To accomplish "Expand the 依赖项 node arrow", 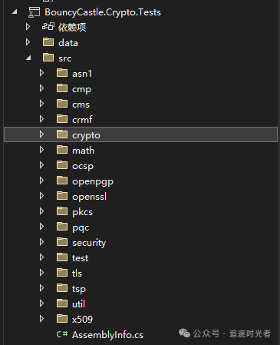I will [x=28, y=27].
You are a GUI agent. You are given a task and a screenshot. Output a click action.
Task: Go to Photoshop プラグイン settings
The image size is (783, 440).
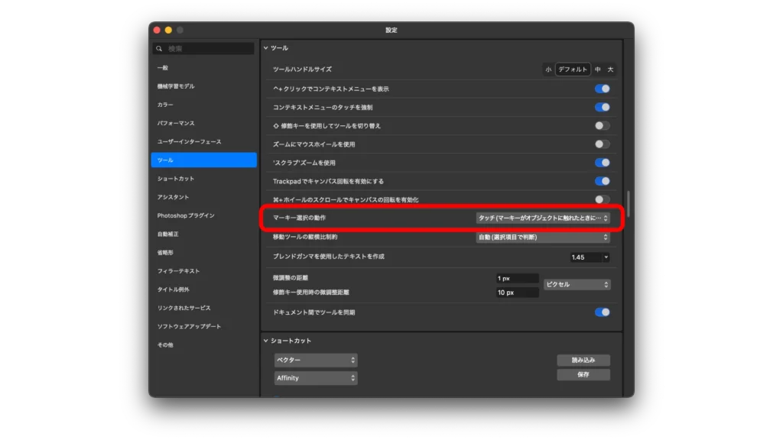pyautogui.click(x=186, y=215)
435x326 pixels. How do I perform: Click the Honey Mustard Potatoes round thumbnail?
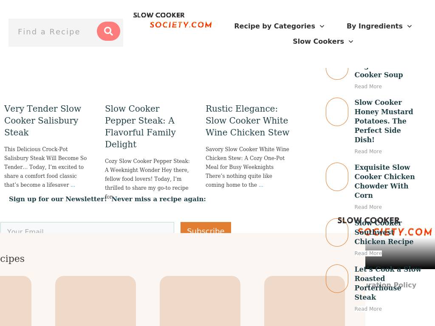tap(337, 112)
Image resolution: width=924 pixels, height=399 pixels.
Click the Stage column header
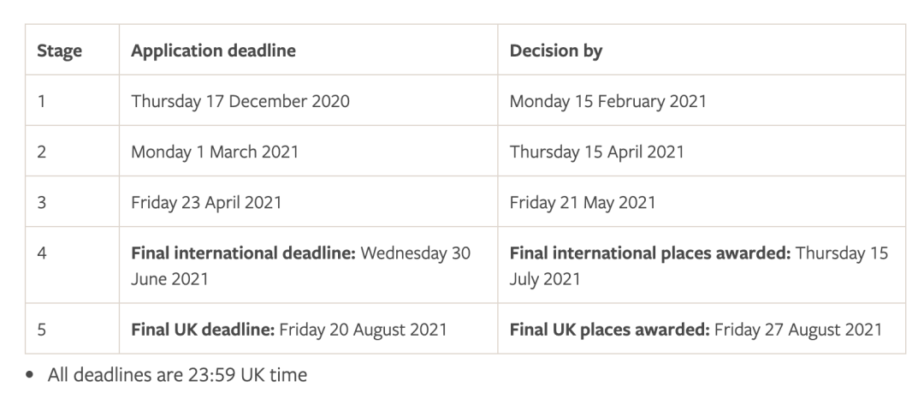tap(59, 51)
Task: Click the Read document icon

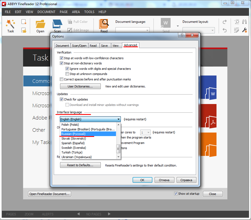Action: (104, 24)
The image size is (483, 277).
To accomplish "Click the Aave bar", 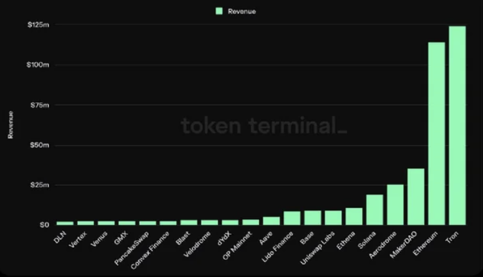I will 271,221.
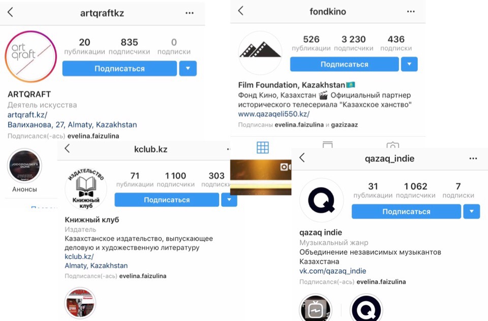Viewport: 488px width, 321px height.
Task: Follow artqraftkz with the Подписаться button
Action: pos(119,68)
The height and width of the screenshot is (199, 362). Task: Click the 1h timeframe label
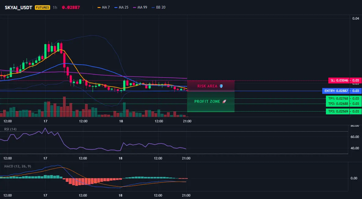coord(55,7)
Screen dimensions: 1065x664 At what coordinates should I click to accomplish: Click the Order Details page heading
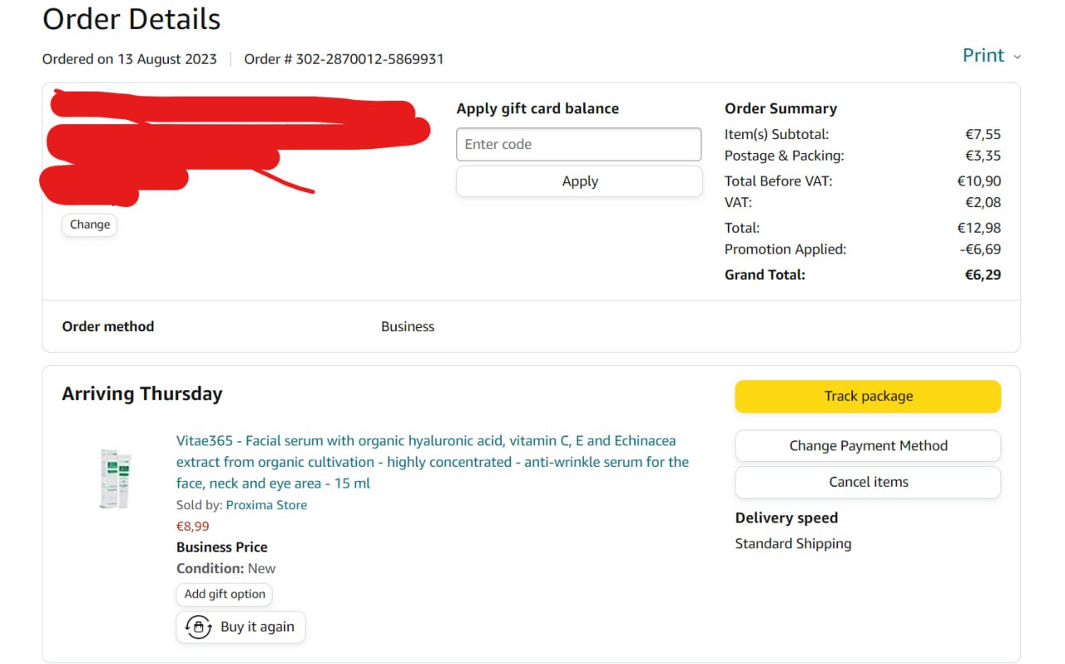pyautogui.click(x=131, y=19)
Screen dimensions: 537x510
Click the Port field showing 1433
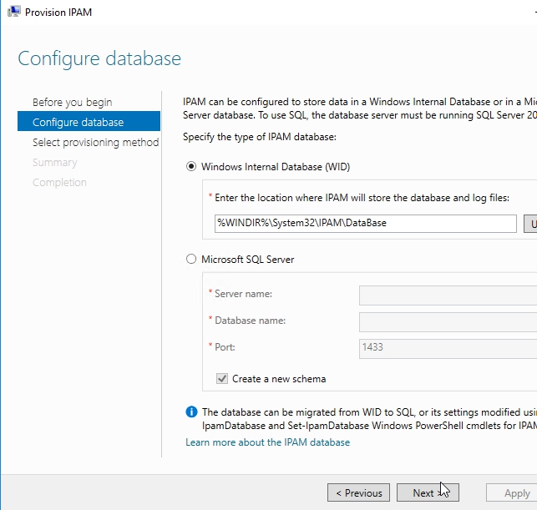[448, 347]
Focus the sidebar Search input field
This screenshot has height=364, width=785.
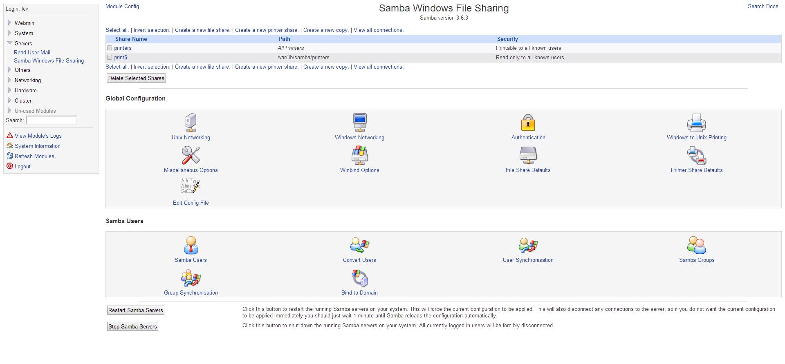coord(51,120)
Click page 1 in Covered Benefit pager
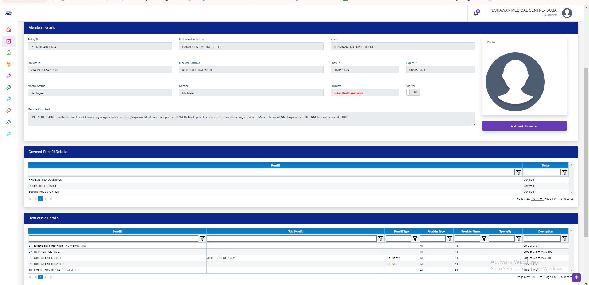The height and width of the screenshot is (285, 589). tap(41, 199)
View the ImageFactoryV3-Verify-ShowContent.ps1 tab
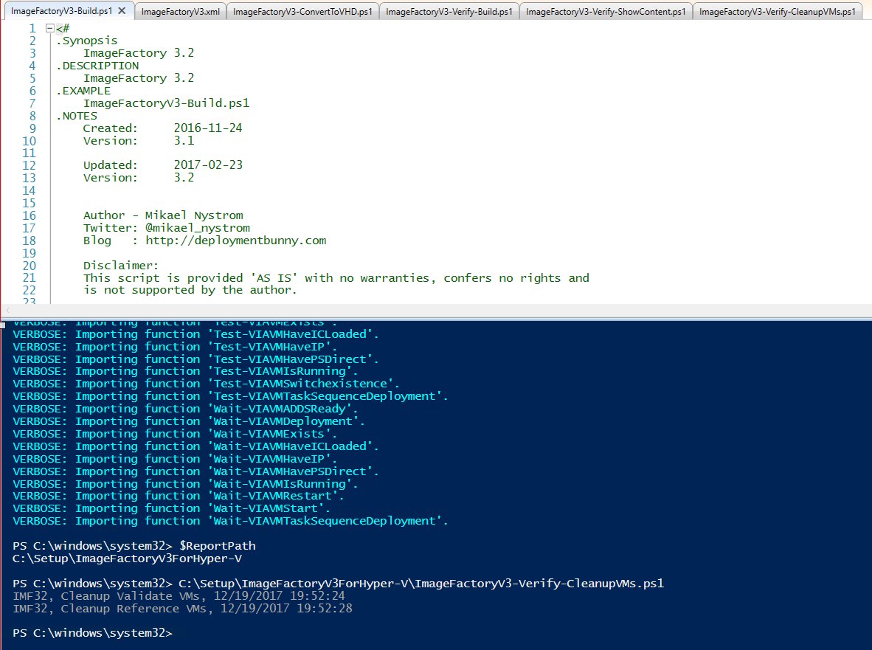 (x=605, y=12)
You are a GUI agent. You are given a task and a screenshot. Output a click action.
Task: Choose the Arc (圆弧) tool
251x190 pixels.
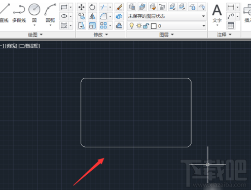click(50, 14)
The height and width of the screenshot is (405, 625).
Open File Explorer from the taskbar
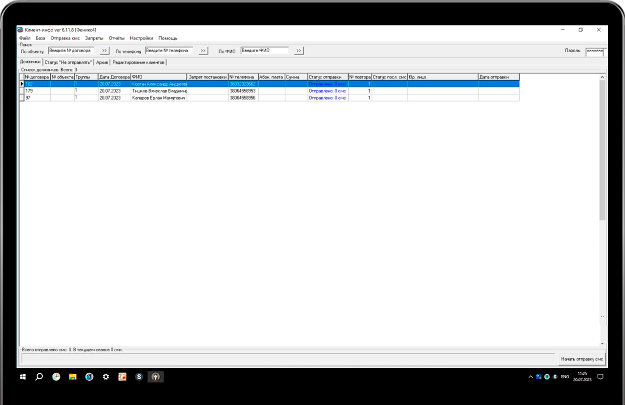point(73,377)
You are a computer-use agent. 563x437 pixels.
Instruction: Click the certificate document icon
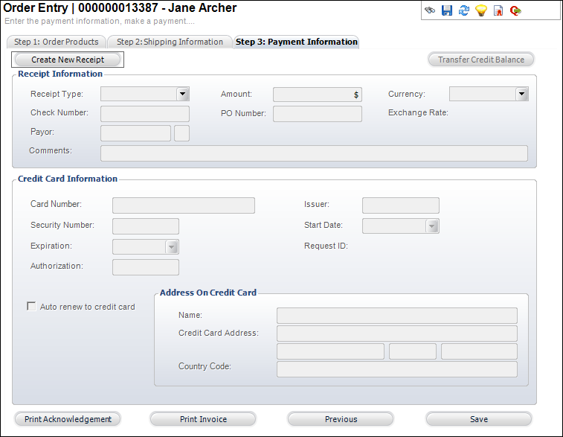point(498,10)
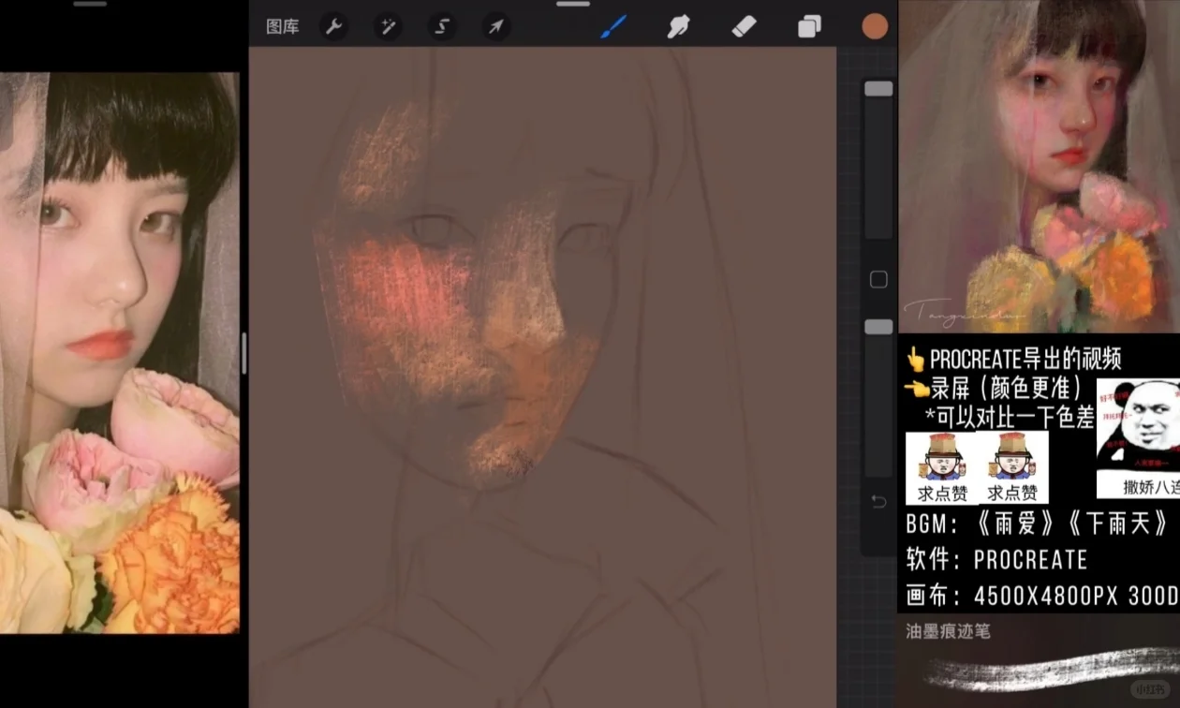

□ □ □ □

**WHAT NEEDS TO BE DONE:** Each line from the one containing "This screenshot has height=364, width=785." through the end of the records above is to be retyped exactly, with the pictures omitted and nothing added.

**EXERCISE OUTPUT:**
This screenshot has height=364, width=785.
coord(51,120)
Click page 1 in Covered Benefit pager
The height and width of the screenshot is (285, 589). tap(41, 199)
View the ImageFactoryV3-Verify-ShowContent.ps1 tab
 (x=605, y=12)
You are a GUI agent. You are given a task and a screenshot. Output a click action.
Task: Choose the Arc (圆弧) tool
251x190 pixels.
click(50, 14)
The height and width of the screenshot is (405, 625).
Open File Explorer from the taskbar
point(73,377)
You are a computer-use agent. 563x437 pixels.
Instruction: Click the certificate document icon
point(498,10)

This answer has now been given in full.